Omo-Agege made the observation on Saturday at the 5th Annual Leadership Lecture/Graduation Ceremony of the Value Rebirth-Centre-LSD Leadership School, Effurun/Warri in Delta.
The senator, who was represented by Mr Mathew Omonade, said he believed in unity and urged people to enthrone sound ethical leadership rooted in respect, honesty, service, equity, justice and community service.
Omo-Agege, the All Progressives Congress (APC) Governorship flagbearer in Delta, noted that over the years, poor leadership had frustrated the achievement of the country’s enormous economic and political potentials.
“But all is not lost because State and nation-building all over the world have been and remain a permanent work in progress.

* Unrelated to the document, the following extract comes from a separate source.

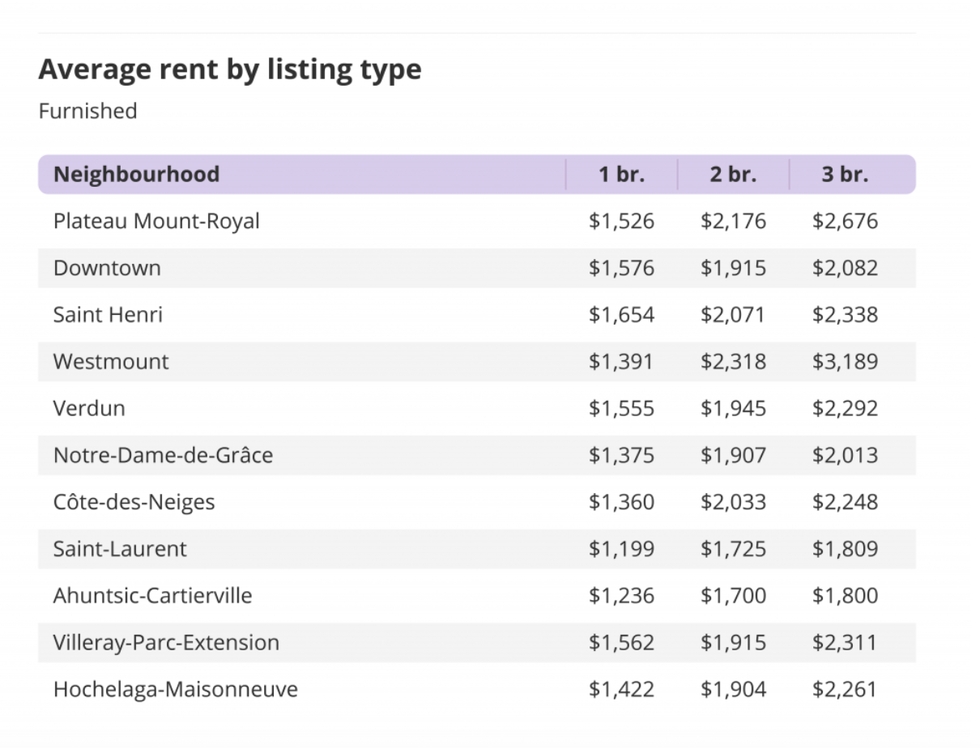Click the 1 br. column header

[621, 174]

“As we move towards leadership selection in 2023, the leaders we need now should posses knowledge, sound Judgment and commitment to specific causes and ideals,” he said.

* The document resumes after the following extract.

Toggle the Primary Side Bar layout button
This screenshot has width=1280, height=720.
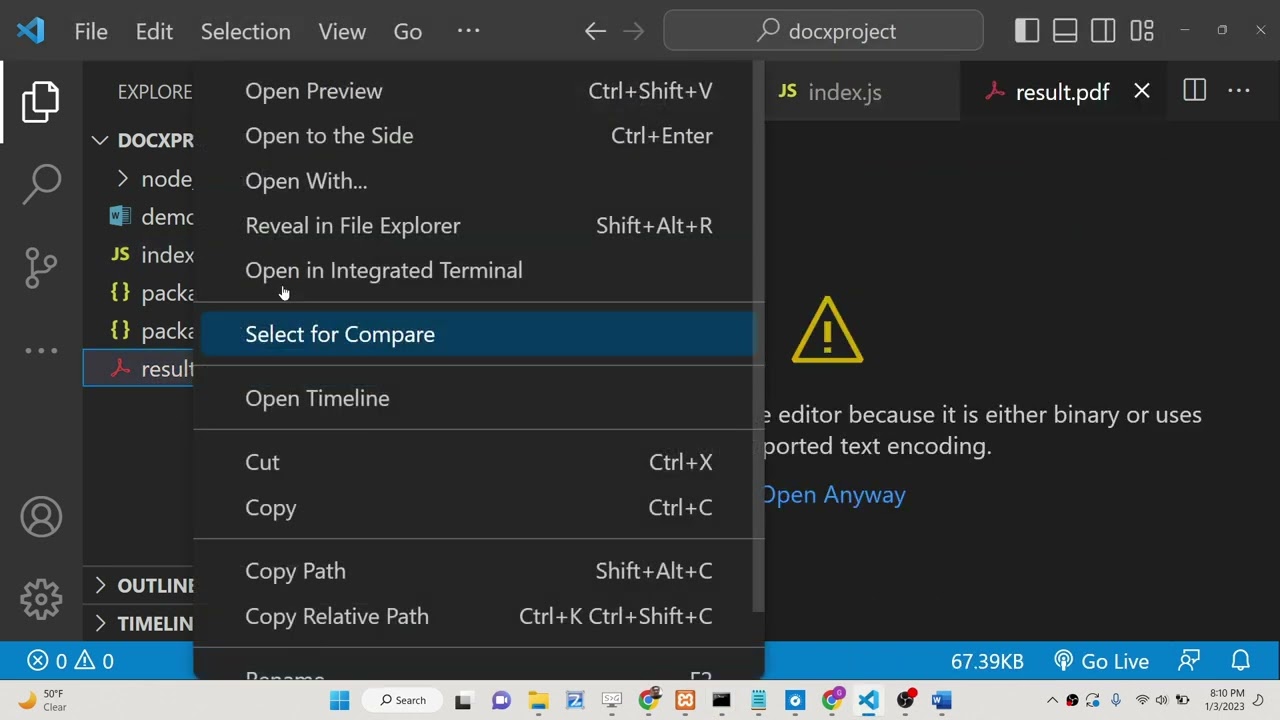(1027, 31)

The senator representing Delta Central Senatorial District, said that the country needed leaders with good moral conduct and ethical responsibility to attend to demands, needs and problems of Nigerians.
Omo-Agege, however, noted that genuine leadership also needed honest, courageous and credible followership less vulnerable to manipulation, adding that followership was an indispensible aspect of leadership.

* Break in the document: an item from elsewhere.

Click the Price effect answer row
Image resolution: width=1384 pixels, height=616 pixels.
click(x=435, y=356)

He said the stability and progress of the country required the deployment of deliberate commitment by citizens and those entrusted with leadership to advance the national agenda, regardless of challenges.
Also, Mr Monday Osasah, Executive Director, African Centre for Leadership, Strategy and Development (CENTRE LSD), said the leadership school was a flagship programme of the Leadership Institute, adding that it started in 2009.
He said the idea was borne out of the realisation that leadership was a major challenge, especially in Africa.
Osasah said the Centre LSD Leadership School was designed for people who wanted to become leaders and be equipped with leadership skills for the transformation of organisation and society.
“Aside the Leadership School in Abuja, the Centre is running similar school in Warri, Benin-City, Port Harcourt, Abakaliki and Jos in Plateau State.
“This Effurun/Warri Delta annex of the school is run in collaboration with Value Rebirth and Empowerment Initiative (VREI),” he said.
Earlier, Pastor Edewor Egedegbe, Executive Director, VREI, said the centre was graduating 101 students.
He said it had now graduated 359 students since inception in 2017, adding that 200 students had been admitted
for it’s 2022/2023 Leadership Academic Session.
Speaking on the theme of the lecture, the guest lecturer, Mr Johnson Ikube said that Nigerians must acknowledge that there were challenges confronting the nation.
Ikube urged people to vote for competency and not popularity in the 2023 general elections.
He advocated for the decentralisation of government, noting that the system would function better under a decentrised arrangement.
“Leaders should move from the government of business to the government of governance. There is poverty in the land. Mankind must put an end to the war or war will put an end to mankind.
“We have gotten to a level where human life has become meaningless, not only in Nigeria but in the entire world,” he said.
Ikube expressed worries over the wrong use of social media, saying that it had heightened insecurity in the society.
He said that Nigerians must unite and restore the glory of the country, stressing that, “this is our country, we must keep hope alive and join hands together to bring it back to the good old days.